Anonymous Monk has asked for the wisdom of the Perl Monks concerning the following question:

XML::LibXML::Parser/XML::LibXML::Node

Is there an option I can flip or am I stuck hand-decoding this?

use XML::LibXML ; binmode STDOUT, ':encoding(UTF-8)'; my $str = XML::LibXML->new( qw/ recover 2 / )->load_html( location => q{http://msdn.microsoft.com/en-us/library/aa664812(v=v +s.71).aspx}, )->find( q{/html/body/div/div[2]/div[2]/div[3]/div[3]/dl[15]/dd[29] } )->get_node(0)->textContent; print $str;

Running above, nbsp seems to be double-encoded (shows up as a-circumflex)

Seems as if libxml is returning utf-8 bytes but the string isn't marked as utf?

Adding  use Encode; print decode('UTF-8', $str ); seems to resolve this, but I thought libxml could handle this without my help

What am I missing?

  • Comment on ':encoding(UTF-8)' corrupts strings from XML::LibXML which doesn't return unicode strings ?
  • Select or Download Code

Replies are listed 'Best First'.
Re: ':encoding(UTF-8)' corrupts strings from XML::LibXML which doesn't return unicode strings ?
by tobyink (Canon) on Feb 28, 2013 at 23:24 UTC

    It may be because the Microsoft website isn't indicating the document's UTF-8-ness in the HTTP headers. If you do the HTTP fetch outside XML::LibXML (using LWP::Simple), all is OK...
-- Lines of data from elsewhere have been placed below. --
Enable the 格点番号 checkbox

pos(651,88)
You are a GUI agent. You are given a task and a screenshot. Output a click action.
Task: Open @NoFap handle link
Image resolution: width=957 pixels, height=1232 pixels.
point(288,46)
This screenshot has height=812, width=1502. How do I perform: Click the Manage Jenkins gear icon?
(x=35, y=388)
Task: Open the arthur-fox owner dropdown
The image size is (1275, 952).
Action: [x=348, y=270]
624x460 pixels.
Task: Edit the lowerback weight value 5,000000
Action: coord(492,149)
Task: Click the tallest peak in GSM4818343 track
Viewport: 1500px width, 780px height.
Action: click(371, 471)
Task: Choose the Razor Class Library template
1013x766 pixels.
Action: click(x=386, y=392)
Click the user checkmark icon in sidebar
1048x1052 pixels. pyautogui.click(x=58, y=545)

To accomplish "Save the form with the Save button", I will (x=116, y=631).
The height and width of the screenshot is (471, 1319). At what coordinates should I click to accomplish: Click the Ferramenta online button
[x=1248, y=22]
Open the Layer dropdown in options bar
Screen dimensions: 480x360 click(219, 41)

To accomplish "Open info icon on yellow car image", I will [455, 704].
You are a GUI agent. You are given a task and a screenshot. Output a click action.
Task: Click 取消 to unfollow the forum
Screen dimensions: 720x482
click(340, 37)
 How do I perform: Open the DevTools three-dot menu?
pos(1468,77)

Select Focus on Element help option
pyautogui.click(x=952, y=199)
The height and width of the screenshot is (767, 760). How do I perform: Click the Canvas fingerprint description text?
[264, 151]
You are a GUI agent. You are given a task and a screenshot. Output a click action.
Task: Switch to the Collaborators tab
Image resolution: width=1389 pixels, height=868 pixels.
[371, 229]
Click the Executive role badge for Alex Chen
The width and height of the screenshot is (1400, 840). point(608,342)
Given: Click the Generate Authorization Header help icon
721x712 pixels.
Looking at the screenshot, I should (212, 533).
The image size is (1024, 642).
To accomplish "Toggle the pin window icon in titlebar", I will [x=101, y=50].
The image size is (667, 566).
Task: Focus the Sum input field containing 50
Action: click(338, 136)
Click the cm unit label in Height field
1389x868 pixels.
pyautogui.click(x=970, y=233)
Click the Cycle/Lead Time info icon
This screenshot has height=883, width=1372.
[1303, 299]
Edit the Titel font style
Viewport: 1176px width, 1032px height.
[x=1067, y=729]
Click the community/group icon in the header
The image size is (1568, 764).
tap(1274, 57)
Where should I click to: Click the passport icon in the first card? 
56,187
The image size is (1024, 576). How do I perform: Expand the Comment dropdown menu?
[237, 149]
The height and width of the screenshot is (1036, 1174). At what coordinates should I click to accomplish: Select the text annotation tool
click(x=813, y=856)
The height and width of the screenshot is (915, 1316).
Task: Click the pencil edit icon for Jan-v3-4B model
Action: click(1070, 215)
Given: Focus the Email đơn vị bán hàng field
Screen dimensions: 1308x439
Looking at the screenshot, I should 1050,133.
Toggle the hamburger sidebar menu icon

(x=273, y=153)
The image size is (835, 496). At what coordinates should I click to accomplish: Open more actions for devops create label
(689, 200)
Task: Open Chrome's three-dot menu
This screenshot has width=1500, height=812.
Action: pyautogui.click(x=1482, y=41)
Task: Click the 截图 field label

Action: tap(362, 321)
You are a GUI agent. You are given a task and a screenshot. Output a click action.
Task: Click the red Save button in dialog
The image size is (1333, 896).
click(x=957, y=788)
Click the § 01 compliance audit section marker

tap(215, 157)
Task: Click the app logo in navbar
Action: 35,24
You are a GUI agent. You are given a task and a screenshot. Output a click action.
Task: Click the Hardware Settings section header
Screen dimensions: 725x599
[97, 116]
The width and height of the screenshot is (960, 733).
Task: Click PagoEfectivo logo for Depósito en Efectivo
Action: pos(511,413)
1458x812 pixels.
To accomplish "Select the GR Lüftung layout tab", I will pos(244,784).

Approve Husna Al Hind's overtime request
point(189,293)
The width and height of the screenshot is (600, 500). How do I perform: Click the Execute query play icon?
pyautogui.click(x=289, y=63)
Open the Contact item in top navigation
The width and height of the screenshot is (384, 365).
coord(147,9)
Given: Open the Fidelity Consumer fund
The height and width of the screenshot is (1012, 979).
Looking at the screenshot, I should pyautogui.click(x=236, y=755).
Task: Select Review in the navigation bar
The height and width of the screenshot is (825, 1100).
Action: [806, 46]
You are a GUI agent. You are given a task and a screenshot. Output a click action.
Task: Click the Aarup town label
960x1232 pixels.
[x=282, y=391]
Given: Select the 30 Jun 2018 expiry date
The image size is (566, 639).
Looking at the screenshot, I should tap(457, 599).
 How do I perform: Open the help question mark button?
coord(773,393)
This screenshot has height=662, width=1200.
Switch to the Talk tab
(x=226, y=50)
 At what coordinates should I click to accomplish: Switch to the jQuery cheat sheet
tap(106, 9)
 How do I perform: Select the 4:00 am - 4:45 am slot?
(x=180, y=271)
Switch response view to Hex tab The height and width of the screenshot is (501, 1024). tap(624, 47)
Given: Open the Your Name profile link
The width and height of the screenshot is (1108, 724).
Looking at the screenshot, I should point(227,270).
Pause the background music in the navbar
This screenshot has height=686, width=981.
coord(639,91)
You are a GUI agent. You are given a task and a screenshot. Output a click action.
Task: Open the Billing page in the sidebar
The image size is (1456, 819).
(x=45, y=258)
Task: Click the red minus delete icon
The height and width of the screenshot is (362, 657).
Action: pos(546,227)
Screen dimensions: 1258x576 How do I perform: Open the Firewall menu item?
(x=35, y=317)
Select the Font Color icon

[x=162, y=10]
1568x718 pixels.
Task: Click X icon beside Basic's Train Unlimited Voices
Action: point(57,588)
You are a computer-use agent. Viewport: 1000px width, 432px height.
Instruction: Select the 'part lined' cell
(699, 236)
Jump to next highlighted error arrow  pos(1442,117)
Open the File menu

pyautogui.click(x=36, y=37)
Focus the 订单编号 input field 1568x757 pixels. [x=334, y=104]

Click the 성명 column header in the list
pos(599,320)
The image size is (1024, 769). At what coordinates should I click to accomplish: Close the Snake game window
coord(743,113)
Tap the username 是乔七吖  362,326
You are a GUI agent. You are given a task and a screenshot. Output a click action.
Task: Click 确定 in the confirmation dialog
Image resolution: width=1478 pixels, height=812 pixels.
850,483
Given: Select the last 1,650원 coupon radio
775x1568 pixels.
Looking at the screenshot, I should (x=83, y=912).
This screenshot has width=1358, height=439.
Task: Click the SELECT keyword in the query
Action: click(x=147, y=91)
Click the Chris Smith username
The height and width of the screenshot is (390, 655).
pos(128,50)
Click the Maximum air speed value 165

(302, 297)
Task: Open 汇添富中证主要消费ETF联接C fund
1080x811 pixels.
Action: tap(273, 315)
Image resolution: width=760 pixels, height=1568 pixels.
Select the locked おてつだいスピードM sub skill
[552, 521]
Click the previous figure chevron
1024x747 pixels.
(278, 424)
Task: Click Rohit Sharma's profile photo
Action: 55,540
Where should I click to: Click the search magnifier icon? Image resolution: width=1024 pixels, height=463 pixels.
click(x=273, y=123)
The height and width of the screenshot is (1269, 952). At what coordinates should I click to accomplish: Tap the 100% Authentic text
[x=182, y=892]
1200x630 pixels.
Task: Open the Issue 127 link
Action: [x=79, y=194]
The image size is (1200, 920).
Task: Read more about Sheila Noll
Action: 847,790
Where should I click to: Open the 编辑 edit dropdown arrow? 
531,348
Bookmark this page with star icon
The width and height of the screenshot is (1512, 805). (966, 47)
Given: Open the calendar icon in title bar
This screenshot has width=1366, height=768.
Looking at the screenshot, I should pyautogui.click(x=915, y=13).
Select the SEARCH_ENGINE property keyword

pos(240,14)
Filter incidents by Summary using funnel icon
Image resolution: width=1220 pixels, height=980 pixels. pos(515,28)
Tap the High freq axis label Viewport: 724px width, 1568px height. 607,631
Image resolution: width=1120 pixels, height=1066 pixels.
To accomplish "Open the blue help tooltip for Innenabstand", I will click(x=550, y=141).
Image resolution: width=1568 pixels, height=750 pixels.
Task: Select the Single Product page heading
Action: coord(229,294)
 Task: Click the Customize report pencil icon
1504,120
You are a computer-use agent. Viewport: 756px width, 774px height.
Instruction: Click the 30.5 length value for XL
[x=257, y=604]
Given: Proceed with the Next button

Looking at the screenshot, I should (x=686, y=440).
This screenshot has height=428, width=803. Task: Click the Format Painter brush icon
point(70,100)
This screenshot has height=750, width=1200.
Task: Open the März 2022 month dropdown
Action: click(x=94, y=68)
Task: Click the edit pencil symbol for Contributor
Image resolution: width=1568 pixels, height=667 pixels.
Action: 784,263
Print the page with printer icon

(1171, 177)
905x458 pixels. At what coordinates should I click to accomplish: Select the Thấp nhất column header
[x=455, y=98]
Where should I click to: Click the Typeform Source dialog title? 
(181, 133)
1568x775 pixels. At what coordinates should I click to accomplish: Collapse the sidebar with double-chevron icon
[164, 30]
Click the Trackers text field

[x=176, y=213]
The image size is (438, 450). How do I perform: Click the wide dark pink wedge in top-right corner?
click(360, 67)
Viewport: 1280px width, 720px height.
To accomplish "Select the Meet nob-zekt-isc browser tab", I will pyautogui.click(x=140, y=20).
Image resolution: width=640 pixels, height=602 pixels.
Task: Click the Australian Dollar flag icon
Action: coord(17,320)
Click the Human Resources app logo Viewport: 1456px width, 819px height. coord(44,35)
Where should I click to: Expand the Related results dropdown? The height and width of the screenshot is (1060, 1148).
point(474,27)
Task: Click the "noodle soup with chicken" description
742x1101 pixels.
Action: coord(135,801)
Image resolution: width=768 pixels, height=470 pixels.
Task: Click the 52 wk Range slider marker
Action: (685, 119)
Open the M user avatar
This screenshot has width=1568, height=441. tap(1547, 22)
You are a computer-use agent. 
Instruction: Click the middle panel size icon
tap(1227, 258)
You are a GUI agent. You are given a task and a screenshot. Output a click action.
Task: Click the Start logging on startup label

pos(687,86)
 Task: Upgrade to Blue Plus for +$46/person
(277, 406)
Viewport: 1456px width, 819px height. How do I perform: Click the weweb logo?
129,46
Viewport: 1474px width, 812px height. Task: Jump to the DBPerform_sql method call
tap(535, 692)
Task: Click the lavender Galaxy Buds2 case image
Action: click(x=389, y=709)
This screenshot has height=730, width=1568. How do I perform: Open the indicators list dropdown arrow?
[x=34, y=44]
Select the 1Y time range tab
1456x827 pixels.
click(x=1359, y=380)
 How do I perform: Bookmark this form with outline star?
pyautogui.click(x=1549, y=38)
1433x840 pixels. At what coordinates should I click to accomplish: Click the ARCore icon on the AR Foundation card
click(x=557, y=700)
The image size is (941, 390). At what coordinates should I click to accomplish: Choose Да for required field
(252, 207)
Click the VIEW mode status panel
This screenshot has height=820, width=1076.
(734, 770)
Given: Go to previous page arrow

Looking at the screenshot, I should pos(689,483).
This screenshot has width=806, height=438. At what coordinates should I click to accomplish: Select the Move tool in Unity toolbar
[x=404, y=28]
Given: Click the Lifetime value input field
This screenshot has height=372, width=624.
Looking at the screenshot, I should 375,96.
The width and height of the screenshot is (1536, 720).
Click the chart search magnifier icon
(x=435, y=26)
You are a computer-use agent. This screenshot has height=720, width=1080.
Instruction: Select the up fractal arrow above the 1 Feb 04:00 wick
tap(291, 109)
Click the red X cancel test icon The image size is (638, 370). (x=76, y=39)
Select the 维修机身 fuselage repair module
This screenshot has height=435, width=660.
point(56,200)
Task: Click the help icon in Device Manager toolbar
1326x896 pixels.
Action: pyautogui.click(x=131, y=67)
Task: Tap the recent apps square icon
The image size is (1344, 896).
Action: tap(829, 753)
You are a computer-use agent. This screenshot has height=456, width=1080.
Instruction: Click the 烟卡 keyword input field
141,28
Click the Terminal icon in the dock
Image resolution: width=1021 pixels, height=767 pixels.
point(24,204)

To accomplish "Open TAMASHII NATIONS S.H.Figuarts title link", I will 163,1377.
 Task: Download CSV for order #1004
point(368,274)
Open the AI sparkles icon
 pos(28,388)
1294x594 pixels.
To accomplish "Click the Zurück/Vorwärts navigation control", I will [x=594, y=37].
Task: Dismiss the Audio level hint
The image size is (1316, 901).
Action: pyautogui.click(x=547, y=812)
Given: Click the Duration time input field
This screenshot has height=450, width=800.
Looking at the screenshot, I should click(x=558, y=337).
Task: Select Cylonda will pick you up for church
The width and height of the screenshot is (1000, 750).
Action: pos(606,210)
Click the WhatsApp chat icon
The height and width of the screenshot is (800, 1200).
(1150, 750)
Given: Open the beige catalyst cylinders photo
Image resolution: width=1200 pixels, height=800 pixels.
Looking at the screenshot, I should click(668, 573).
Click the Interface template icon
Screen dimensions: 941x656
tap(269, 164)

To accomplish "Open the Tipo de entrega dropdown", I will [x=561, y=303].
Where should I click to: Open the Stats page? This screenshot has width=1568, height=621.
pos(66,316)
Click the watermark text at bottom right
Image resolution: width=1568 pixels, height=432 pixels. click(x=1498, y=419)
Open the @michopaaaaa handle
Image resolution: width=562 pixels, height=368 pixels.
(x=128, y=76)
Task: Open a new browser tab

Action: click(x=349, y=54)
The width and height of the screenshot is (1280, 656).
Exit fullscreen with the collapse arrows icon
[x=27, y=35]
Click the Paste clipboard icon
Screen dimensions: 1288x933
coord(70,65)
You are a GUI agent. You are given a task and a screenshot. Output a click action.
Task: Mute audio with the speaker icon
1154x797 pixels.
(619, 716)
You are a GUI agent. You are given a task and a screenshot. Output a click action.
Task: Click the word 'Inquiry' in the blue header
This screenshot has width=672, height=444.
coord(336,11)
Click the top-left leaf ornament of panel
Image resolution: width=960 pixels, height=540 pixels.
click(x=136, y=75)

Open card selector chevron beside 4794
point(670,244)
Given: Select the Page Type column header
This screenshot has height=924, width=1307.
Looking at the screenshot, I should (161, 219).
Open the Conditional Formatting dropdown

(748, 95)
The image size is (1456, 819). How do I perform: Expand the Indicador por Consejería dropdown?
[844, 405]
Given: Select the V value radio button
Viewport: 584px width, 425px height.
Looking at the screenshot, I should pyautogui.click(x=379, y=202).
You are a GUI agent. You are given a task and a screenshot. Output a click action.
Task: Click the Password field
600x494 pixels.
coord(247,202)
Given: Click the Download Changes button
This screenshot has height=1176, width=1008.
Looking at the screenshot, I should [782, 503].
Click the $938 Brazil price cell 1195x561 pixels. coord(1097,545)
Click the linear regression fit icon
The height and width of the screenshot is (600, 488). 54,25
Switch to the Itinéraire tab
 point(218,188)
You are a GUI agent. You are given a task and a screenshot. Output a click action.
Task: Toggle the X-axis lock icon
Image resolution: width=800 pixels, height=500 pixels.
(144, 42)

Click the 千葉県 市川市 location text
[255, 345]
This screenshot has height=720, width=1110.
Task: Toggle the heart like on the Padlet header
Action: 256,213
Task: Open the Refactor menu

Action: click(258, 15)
    use LWP::Simple 'get'; use XML::LibXML; binmode STDOUT, ':encoding(UTF-8)'; my $str = XML::LibXML->new( qw/ recover 2 / )->load_html( string => get q{http://msdn.microsoft.com/en-us/library/aa664812(v +=vs.71).aspx}, )->find( q{/html/body/div/div[2]/div[2]/div[3]/div[3]/dl[15]/dd[29] } )->get_node(0)->textContent; print $str;
    package Cow { use Moo; has name => (is => 'lazy', default => sub { 'Mooington' }) } say Cow->new->name

      It may be because the Microsoft website isn't indicating the document's UTF-8-ness in the HTTP headers

      Hmm, I got fooled by firefox, it said utf-8 :)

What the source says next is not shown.